As we have already produced compounds, which detect alpha-synuclein aggregates in low concentration (sensitivity) and specificity (that is they do not detect other proteins) in the test tube, we now characterize the most promising alpha-synuclein-tracers in pre-clinical models of Parkinson’s disease for their sensitivity and specificity before we investigate in humans.

Study Design:
We, a uniquely composed group of theoretical chemists, radiochemists, neuroscientists, neurologists and nuclear medical experts combine our knowledge and different methods.  We start by using artificial intelligence and screen and optimize new radiotracers. These are then chemically synthesized and tested in pre-clinical models of Parkinson’s disease, in postmortem human tissue and in living people with PD. Both the living pre-clinical models with Parkinson’s-like brain changes and the people with PD are investigated by PET-imaging for visualizing the radiotracers. This study design allows feedback-and-validation loops for further optimization until a radiotracer with unprecedented performance is obtained. By this approach we predict a breakthrough in Parkinson’s research.
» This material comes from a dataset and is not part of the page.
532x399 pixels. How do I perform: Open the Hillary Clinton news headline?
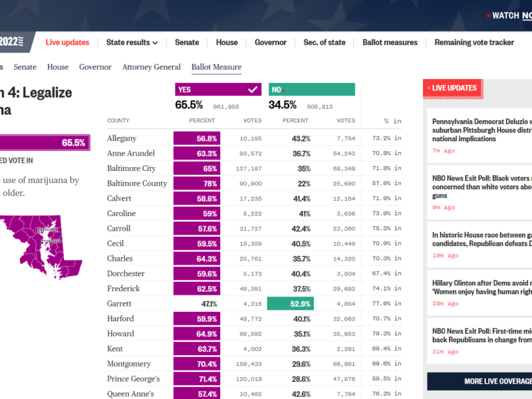[481, 287]
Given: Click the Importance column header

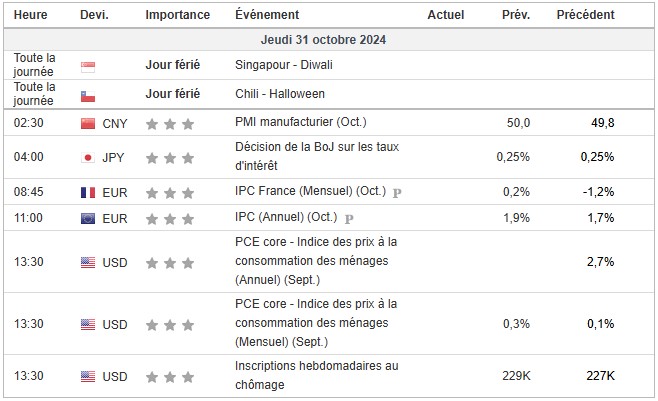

Impact on Diagnosis/Treatment of Parkinson’s Disease:
A radiotracer for alpha-synuclein combined with PET-imaging demonstrates the cause of PD (aggregated alpha-synuclein) in the brain not only when Parkinson’s symptoms are already present, but also in people who likely will develop PD. In both groups the alpha-synuclein radiotracer would improve diagnosis and help assess effects of therapies to potentially stop the progression of PD.

Next Steps for Development:
After one or several radiotracers for aggregated alpha-synuclein show convincing results in the pre-clinical PD models and in the pilot human studies on people with PD, one next step is a detailed characterization of the selected compounds for routine diagnostic clinical use. A second step is a study on people who look like Parkinson’s patients, but do not have aggregations of alpha-synuclein in the brain.